Anyone working on translations and old math and science works will be familiar with spending hours typing up old documents, even if they're in readable scans that OCR should, in principle, be able to handle. The problem is of course the math and tables. Typing up the equations in LaTeX is a major hurdle, even if you use a snippets-based approach like Gilles Castille. I personally use Obsidian as a note-taking app, and the LaTeX Suite plugin, with some minor tweaks to the shortcuts, and I'm quite fast at this point. But seeing a dense page of multi-line equations (e.g. by Gauss) still makes me tense up a bit. Transcribing one page is no trouble, but 60 pages turns into a multi-week endeavor, and I'm limited by an issue with my ulnar nerves that makes typing for longer than 30 minutes quite painful. Needless to say, transcribing is a burden that I would very much like to lessen. 

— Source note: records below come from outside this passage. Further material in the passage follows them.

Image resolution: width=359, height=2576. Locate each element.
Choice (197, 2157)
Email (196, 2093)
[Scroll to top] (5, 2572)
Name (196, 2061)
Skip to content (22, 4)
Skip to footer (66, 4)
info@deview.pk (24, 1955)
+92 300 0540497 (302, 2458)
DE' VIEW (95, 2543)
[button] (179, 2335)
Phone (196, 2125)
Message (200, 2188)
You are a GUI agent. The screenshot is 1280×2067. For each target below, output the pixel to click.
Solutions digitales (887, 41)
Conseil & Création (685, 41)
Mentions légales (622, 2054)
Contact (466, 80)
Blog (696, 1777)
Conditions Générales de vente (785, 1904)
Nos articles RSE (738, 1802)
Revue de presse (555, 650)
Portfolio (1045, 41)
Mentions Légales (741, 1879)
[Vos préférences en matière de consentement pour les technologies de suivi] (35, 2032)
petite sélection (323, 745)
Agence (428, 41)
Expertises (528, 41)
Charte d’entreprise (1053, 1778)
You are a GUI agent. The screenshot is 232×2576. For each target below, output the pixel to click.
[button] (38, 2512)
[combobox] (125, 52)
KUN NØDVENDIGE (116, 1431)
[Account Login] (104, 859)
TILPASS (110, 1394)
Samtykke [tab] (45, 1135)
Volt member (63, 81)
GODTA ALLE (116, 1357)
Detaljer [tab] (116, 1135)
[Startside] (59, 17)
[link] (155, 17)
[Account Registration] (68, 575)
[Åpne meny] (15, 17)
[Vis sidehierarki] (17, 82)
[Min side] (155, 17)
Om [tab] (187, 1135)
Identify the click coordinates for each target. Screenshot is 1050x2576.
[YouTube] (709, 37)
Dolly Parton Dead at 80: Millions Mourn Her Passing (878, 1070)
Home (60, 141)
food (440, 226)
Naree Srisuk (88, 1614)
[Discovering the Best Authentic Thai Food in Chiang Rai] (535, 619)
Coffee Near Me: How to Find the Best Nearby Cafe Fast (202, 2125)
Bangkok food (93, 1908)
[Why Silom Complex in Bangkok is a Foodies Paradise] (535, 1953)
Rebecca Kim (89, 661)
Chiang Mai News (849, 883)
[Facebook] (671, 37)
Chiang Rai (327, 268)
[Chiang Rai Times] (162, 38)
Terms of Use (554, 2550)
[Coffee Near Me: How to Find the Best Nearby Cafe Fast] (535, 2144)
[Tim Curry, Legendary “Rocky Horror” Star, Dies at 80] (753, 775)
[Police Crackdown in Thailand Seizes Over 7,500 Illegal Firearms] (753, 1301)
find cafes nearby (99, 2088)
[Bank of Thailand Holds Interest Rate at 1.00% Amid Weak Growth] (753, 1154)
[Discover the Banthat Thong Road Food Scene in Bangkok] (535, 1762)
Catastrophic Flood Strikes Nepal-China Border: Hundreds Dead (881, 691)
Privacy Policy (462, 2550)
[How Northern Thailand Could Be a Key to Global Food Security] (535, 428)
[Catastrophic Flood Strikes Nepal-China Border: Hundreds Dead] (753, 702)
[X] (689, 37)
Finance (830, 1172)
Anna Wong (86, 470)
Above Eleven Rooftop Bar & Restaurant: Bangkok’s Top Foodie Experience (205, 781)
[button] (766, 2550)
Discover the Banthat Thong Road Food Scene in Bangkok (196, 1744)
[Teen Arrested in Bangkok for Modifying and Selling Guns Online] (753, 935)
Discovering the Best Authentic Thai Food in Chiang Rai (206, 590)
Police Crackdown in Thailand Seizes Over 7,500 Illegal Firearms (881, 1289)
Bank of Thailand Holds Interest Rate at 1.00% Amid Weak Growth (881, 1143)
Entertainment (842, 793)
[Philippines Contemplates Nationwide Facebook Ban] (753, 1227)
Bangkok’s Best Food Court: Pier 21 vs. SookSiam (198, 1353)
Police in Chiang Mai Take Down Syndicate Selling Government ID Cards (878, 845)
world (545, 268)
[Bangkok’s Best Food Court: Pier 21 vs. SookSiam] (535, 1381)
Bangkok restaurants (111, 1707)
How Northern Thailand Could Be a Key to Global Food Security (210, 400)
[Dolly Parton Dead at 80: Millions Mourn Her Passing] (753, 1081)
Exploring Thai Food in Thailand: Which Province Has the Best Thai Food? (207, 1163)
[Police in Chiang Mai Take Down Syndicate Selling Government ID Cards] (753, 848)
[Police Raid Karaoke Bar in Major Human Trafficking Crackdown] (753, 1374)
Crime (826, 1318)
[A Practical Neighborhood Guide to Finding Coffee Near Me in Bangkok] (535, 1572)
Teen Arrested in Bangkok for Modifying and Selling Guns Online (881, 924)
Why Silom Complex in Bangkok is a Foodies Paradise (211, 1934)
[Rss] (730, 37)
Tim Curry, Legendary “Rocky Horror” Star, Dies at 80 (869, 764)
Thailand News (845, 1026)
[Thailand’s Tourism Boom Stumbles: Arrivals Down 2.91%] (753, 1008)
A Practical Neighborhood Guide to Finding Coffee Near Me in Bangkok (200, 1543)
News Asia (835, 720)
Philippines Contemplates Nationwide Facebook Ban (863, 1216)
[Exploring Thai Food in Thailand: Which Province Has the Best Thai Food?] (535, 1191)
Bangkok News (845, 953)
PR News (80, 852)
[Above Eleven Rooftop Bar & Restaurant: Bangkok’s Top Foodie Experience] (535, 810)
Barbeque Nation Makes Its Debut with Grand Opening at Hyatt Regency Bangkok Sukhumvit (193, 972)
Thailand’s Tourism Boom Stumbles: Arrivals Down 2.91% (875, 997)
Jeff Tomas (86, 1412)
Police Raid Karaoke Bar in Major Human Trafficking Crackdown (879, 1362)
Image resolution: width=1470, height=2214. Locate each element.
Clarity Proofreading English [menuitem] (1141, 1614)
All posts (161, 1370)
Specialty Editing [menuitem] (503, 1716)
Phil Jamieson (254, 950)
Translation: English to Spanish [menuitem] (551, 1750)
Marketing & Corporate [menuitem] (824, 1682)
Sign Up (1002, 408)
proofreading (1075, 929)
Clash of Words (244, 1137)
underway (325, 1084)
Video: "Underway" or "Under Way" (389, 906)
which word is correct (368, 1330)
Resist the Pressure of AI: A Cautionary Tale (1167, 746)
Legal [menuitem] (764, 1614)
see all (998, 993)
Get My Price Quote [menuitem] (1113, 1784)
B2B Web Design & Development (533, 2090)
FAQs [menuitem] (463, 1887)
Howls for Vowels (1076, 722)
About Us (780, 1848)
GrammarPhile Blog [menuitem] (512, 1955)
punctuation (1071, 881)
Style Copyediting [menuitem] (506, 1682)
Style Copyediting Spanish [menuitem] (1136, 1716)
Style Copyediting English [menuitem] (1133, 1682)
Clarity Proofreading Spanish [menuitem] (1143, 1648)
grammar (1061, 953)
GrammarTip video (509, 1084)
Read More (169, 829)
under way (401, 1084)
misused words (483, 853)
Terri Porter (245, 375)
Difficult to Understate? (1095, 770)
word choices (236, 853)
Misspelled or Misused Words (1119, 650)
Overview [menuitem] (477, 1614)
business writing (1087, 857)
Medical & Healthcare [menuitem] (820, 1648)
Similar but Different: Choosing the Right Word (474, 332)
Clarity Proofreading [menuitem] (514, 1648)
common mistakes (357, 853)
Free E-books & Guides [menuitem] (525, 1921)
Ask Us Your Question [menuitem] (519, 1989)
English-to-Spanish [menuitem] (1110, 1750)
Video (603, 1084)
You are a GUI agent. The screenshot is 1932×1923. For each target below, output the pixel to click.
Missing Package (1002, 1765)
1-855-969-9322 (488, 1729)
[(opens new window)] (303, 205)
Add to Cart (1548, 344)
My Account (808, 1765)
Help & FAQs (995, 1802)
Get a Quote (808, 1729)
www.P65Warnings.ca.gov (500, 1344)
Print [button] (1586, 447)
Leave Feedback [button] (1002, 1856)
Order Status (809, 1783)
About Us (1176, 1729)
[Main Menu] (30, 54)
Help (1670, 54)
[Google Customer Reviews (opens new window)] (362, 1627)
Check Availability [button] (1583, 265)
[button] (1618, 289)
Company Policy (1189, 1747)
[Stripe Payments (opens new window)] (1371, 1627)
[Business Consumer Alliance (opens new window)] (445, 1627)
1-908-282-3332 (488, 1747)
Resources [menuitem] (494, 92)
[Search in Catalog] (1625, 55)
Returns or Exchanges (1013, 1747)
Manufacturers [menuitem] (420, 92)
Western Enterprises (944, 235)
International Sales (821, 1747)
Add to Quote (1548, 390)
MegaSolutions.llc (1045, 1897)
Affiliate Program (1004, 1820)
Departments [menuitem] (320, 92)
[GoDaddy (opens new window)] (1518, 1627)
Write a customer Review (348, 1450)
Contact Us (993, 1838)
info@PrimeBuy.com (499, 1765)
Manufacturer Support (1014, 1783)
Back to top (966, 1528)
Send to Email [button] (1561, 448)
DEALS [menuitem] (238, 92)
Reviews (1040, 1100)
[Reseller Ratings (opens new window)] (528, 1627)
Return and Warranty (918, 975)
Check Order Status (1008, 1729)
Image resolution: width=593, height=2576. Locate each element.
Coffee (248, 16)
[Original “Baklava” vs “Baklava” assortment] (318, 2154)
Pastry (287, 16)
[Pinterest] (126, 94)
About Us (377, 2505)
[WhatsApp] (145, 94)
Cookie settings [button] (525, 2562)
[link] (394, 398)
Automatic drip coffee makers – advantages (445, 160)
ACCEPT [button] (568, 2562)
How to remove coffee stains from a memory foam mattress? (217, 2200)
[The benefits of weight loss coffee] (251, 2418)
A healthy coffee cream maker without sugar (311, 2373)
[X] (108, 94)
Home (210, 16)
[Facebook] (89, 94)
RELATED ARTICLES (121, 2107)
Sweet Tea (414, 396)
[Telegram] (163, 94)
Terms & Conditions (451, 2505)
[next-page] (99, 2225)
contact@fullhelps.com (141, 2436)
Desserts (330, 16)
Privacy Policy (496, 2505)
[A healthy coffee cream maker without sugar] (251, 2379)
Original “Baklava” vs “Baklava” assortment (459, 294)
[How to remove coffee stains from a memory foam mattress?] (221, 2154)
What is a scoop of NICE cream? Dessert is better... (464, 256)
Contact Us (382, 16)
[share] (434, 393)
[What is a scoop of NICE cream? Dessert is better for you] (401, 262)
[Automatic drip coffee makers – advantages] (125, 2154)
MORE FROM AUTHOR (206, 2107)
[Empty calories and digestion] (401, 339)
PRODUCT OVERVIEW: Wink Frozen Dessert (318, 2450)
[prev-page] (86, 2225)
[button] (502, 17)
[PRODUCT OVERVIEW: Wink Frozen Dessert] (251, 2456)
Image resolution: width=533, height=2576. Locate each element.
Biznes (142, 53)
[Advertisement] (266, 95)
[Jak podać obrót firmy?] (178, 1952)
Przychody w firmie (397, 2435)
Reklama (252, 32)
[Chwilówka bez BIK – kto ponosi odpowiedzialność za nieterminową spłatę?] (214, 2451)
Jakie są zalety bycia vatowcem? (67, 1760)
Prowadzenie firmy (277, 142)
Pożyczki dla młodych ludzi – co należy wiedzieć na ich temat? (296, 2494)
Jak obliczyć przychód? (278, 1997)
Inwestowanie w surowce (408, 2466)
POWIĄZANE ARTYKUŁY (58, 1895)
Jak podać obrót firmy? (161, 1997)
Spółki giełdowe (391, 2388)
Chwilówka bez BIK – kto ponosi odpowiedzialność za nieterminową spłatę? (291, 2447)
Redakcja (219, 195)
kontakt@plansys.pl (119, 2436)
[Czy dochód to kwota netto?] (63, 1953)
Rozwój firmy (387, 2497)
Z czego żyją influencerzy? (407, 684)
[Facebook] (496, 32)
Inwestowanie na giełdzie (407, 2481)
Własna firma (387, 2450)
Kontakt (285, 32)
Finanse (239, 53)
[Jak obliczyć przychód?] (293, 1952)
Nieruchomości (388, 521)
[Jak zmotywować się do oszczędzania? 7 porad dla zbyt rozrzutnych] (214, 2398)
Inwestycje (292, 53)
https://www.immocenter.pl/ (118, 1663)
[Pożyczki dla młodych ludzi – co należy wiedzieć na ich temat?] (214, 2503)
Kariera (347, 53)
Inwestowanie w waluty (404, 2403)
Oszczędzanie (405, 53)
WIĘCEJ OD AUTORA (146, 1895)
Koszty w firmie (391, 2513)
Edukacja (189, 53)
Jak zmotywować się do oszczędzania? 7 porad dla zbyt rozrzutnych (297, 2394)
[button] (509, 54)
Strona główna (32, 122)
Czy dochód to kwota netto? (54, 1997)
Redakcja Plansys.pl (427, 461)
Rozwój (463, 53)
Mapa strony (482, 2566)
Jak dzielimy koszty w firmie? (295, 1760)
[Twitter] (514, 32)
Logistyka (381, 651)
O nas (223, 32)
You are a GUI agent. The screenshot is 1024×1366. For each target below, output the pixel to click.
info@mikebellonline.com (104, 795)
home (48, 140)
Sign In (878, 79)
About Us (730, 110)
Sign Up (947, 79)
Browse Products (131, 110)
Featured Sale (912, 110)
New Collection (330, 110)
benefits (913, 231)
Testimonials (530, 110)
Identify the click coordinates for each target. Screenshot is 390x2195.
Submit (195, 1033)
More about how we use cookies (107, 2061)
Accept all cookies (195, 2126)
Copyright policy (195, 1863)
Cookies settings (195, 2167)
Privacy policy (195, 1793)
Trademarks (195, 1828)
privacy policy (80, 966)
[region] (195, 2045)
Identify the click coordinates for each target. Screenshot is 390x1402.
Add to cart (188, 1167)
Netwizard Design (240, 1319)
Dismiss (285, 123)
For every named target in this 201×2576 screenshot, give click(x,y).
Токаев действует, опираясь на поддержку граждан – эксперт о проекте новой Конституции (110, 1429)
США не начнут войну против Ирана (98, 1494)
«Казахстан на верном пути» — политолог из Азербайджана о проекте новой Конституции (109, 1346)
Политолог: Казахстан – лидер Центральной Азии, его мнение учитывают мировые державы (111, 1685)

Now I think I've cracked it, thanks to olmOCR. I tried it out on their web demo, and it seemed to handle the documents I fed it quite well. Proof-reading is obviously necessary, things are missed, but it is by far the most accurate OCR tool I've used, and it outputs to my preferred format, Markdown! But to make real use out of it, I'd have to leverage somebody else's hardware, because I don't have a fancy GPU or fast computer. Here's how I did it. 

How to Set Up olmOCR with DeepInfra

The README for olmOCR says:

Requirements:
  • Recent NVIDIA GPU (tested on RTX 4090, L40S, A100, H100) with at least 12 GB of GPU RAM
  • 30GB of free disk space
You will need to install poppler-utils and additional fonts for rendering PDF images.

As I mentioned, this is a non-starter for me. But they also mention that you can use an inference provider to run it remotely. That sounded like the right choice for me. Now, this comes with a lot of new terminology. What exactly is going on?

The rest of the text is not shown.